---- Records to use
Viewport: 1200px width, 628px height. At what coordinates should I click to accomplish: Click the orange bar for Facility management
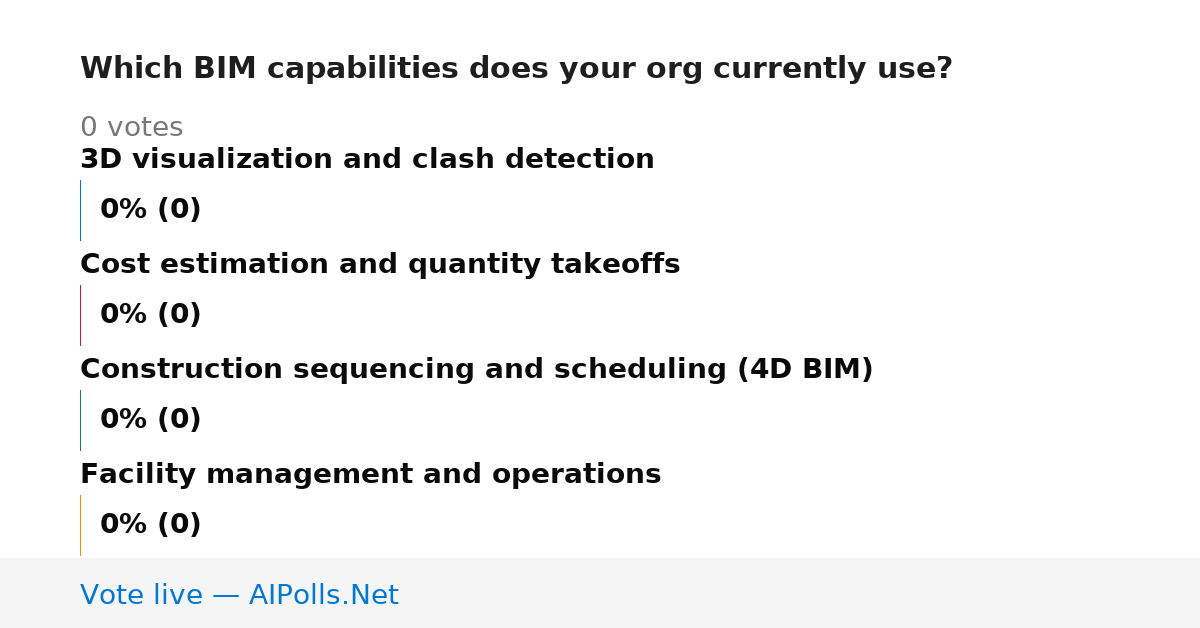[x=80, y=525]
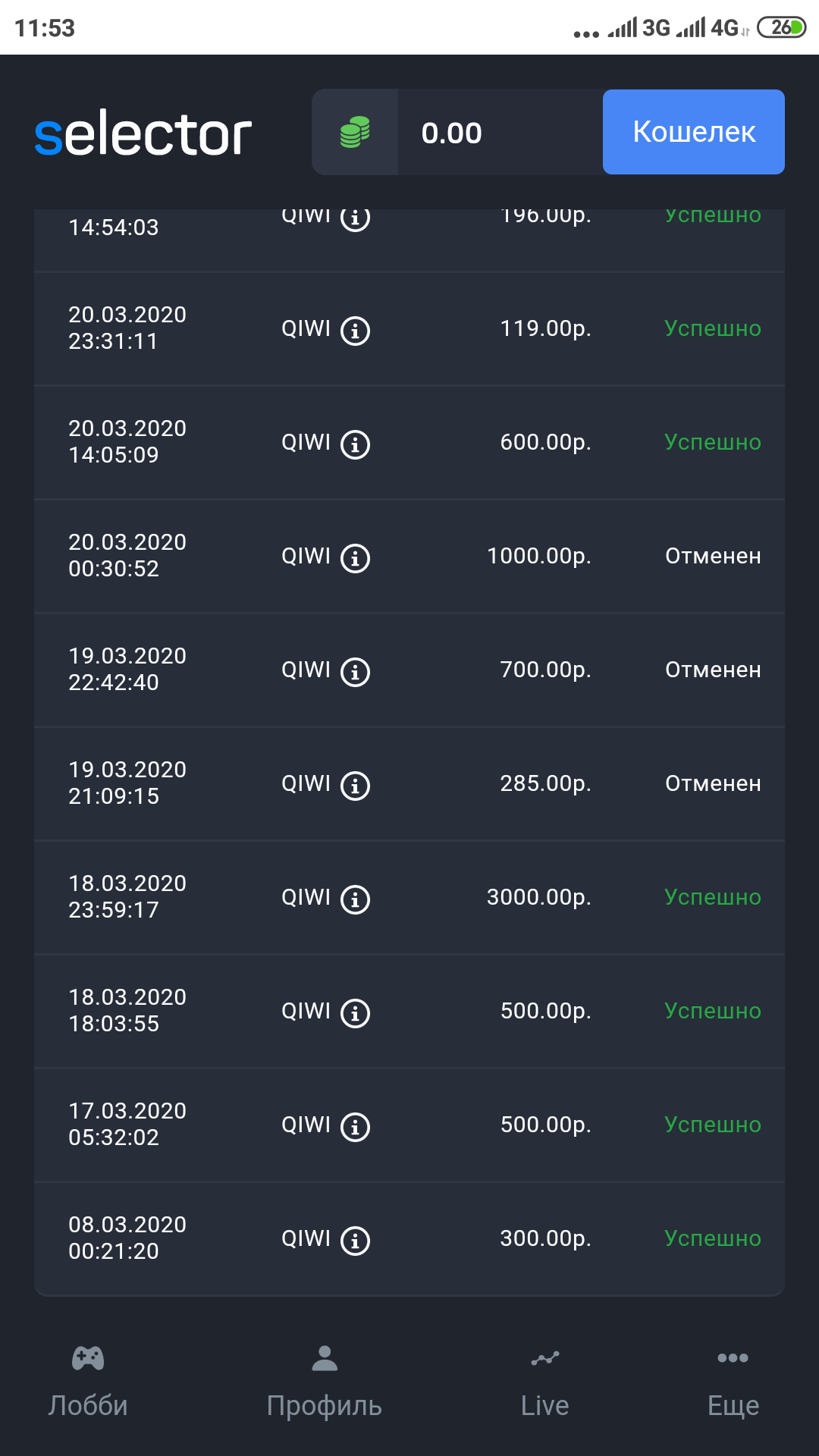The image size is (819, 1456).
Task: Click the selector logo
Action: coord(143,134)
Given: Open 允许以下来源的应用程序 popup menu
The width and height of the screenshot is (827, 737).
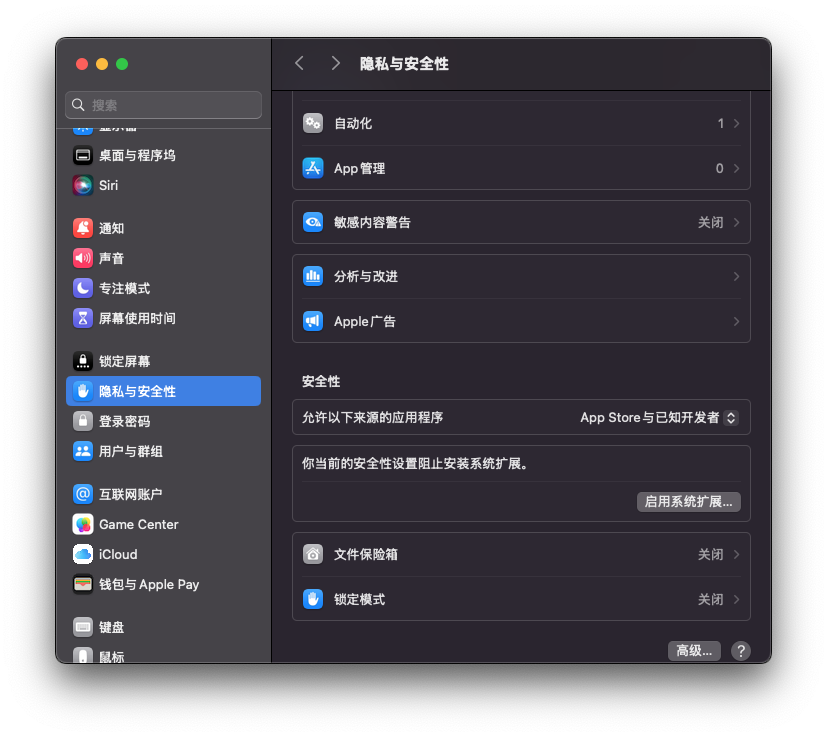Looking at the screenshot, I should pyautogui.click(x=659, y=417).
--------
---- Records to use
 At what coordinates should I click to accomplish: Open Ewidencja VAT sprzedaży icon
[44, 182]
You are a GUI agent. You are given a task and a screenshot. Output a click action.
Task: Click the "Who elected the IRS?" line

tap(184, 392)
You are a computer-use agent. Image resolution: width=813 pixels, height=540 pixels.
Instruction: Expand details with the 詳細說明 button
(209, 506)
--------
Task brief :: Retrieve each line from the records above where the word "agent" occurs.

Written answer ::
You are a GUI agent. You are given a task and a screenshot. Output a click action.
You are a computer-use agent. Image resolution: width=813 pixels, height=540 pixels.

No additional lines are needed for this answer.